# Went from thinking maybe we could recover to knowing we're done :(



## StartingAgain (Jun 29, 2011)

The last week or so has been very confusing for me. The STBXH and I have stopped railing into each other in emails, instead speaking like respectful adults. For the first time since I told him I wanted a divorce in March, I felt like maybe, just maybe change really could happen and there was a possible future for us once we worked out all the issues between us.

On Sunday, he invited me to see a movie with him and the girls. I tagged along, and it was very amicable. He even reached out and took my hand on the way back to the car and I didn't feel any need to pull away.

Unfortunately, things went downhill from there. For the last 5-6 weeks, the STBXH has been telling me he's been packing things of mine I forgot when I moved out (carefully and with much respect). He refused to give me any indication of what it was or when I could have the items, instead saying that this was his last act of honoring me, by treating my belongings with care and respect and delivering them safely to me, all at once. He assured me that this was stuff that he felt I would want, not just junk. How true his intentions were unfortunately was tarnished when he published a photo on Facebook of the boxes stacked in the garage and the discussion turned to bonfires, dumpsters and delivering it to Good Will.

When we got home from the movie, we agreed that it was probably time for me to take the boxes and he helped me load it up. There were _40_ of them! This was a tense time, I recognize and we had a few heated words as we loaded the car, but eventually I made it back to my house with and began to unload.

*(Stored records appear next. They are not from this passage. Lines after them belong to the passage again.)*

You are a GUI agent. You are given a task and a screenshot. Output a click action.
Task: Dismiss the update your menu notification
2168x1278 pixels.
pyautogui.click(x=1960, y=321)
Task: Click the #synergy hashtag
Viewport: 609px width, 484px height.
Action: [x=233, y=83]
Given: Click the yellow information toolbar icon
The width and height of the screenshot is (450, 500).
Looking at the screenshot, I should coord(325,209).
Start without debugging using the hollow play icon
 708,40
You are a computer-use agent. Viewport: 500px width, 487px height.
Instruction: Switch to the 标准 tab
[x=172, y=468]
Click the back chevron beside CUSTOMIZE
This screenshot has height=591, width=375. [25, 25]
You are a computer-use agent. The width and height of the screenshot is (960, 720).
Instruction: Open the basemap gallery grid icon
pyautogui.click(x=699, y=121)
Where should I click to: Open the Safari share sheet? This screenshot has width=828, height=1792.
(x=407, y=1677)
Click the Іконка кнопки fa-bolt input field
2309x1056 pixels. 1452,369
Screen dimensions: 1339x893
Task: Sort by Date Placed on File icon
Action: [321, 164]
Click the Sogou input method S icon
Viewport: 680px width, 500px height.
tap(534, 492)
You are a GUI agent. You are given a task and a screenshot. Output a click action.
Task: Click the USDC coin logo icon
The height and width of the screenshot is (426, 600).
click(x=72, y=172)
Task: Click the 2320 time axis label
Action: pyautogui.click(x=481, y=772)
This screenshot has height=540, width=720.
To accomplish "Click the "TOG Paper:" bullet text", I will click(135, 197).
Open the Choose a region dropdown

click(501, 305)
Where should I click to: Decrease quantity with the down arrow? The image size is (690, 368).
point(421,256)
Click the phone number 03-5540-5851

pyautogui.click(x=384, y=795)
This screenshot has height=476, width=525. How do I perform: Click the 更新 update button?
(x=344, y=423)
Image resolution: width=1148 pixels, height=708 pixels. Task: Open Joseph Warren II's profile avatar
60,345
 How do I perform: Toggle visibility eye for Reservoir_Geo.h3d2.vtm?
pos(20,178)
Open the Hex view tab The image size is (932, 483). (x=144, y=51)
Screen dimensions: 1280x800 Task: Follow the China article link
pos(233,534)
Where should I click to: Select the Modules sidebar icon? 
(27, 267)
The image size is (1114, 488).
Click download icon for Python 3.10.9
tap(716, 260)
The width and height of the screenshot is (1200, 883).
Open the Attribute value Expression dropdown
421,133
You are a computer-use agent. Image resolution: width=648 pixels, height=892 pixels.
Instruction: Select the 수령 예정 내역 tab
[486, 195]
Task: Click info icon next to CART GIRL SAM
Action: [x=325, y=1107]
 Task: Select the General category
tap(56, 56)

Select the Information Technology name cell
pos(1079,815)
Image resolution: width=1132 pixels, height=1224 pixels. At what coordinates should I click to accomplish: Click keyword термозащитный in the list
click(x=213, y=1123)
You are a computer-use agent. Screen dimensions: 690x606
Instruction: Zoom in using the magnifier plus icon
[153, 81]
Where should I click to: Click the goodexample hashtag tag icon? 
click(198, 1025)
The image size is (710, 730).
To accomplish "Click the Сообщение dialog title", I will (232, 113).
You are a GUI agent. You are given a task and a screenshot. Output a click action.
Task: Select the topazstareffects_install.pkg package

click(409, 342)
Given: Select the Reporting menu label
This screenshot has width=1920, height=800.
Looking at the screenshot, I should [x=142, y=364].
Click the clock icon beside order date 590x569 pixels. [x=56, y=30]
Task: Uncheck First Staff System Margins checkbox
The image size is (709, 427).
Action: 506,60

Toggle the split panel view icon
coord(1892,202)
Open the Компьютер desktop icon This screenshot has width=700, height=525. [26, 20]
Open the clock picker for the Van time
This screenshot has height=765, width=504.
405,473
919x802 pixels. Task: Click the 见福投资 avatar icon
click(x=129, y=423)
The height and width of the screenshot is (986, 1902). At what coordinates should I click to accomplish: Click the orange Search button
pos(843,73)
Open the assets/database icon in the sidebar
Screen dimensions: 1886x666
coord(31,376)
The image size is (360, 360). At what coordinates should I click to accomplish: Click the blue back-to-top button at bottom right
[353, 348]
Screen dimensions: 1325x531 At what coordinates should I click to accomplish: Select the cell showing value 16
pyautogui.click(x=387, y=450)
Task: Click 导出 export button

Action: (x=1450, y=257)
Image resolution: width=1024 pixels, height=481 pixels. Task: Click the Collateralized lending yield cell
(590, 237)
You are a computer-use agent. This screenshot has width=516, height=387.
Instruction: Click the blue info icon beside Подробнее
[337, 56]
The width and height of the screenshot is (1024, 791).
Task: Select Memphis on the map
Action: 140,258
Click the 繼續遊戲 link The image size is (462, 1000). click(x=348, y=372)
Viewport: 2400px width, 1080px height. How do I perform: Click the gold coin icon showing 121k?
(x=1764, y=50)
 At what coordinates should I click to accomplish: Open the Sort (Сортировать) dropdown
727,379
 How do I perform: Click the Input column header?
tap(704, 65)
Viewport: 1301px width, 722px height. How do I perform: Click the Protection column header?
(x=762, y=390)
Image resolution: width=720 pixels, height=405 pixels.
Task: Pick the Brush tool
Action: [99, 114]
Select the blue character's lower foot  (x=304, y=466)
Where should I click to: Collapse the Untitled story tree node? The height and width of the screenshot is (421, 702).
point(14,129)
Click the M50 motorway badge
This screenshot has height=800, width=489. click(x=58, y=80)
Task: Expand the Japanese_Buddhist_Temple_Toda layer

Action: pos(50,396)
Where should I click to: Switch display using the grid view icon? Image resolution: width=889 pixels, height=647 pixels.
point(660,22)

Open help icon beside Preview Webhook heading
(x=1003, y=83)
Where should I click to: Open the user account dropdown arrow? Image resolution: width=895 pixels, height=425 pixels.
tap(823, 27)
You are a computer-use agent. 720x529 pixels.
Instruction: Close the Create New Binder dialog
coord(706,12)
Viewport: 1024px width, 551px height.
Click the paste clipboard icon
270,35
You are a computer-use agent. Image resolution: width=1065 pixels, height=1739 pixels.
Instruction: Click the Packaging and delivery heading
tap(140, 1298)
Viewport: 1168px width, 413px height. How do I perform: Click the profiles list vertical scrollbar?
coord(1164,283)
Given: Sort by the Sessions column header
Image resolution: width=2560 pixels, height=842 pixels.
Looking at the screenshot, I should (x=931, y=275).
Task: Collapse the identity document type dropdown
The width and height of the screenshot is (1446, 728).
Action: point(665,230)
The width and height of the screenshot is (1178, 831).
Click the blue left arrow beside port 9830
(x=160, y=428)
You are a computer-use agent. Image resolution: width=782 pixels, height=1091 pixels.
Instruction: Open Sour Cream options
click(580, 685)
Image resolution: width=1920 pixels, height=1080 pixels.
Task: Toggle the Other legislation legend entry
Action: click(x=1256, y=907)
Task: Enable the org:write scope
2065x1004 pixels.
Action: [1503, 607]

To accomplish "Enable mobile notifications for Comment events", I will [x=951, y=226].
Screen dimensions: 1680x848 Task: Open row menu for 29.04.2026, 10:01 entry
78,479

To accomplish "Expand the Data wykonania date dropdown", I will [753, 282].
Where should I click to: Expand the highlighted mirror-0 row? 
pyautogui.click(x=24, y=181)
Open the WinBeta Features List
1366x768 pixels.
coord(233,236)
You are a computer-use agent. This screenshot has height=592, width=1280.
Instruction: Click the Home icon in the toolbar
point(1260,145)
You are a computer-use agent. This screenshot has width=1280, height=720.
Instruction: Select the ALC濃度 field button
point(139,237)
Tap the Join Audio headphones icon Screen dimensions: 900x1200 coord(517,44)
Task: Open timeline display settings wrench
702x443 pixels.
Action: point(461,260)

Of course, I had to open everyone to see what all this stuff was.

40 boxes of junk. Many of which came from his "man cave" that he refused to organize or clean for 15 years. 2 copies of Windows 95, a computer power supply, 3 old video cards. An unopened box of Easter Peeps, these are just a few of the items I came across. An empty cordless phone box, a bag of tangled phone cables. 

I sorted through 40 boxes and the only real thing of value I found, my college diploma. 

So now I have to take a trip to the dump, which is fine. But I'm so very burned by the "loving gesture" he did for me, I see no point at all in trying anymore to try and walk a path of reconciliation.

This turned into his final gesture to remind me of the reason I left.


----------



## Riverside MFT (Oct 5, 2009)

Was he being vindictive or just trying to get rid of some junk? Maybe a little of both. Divorce has its way of changing many people. It often has a way of bringing out the worst in people especially in regards to selfishness. I am sorry you had to go through with this. Don't let the little things he does affect you because then he "wins." If he is trying to make you mad by doing or saying things, and then you get mad, then he has accomplished what he was hoping for.


----------



## everantisocial (Jun 29, 2010)

My ex did this to me as well. kept texting and emailing about a bag of belongings that he needed to bring round, when he did it was a bag of stuff that had just been in a drawer in the kitchen - a spare cat collar bell, some old prizes from christmas crackers that kind of thing.

He did it again in February when he put an envelope through my door which had a pen in and a picture of a child I had never seen before. It just shows me the man I married has gone...


----------



## Homemaker_Numero_Uno (Jan 18, 2011)

I guess I should take my donation boxes, to Goodwill or thrift store or the giveaway table at one of the local transfer stations (formerly known as dumps), and not leave them in the garage for him to dispose of. My children happily decluttered when they discovered we were going to move. 

Sigh.

Sorry about the 40 boxes of junk. 
That is weird. 

I once loaded up a guy's car with all of his stuff including food I'd bought on his behalf. I put a DVD copy of "How to Avoid Marrying a Jerk" on his dash and had it towed to his brother's house where he was staying. I wish I'd kept that DVD, it might have prevented marriage to current H.

Guess I should get another copy.


----------



## StartingAgain (Jun 29, 2011)

I started my day thinking I was going to go with a no contact rule, but I broke it before long. Sent him an email saying that I didn't really understand some of the stuff he sent, but I understood he was doing it for him, not me and I was just going to be ok with it.

Basically, he wanted to give me anything that was mine or he associated with me so that I could make the decision to toss it or not. 

We went round and round some more all day long. Sometimes ok, sometimes biting at each other. Sigh.

Got home tonight, and there were 8 more boxes on my doorstep. But, he did make a concession and bring 2 small items that I had been asking for. 

When I called to say goodnight to the girls, I asked to speak to him and I could here him sarcastically say 'Oh Great' to my youngest. His level of maturity astounds me some time.

I was quick, just thanked him for bringing over the rest of the stuff and said good night.


----------



## Riverside MFT (Oct 5, 2009)

StartingAgain said:


> I was quick, just thanked him for bringing over the rest of the stuff and said good night.


Way to be civil and respectful. Just because someone disrepects you, doesn't mean you have to stoop to their level and disrespect them. Good job!


----------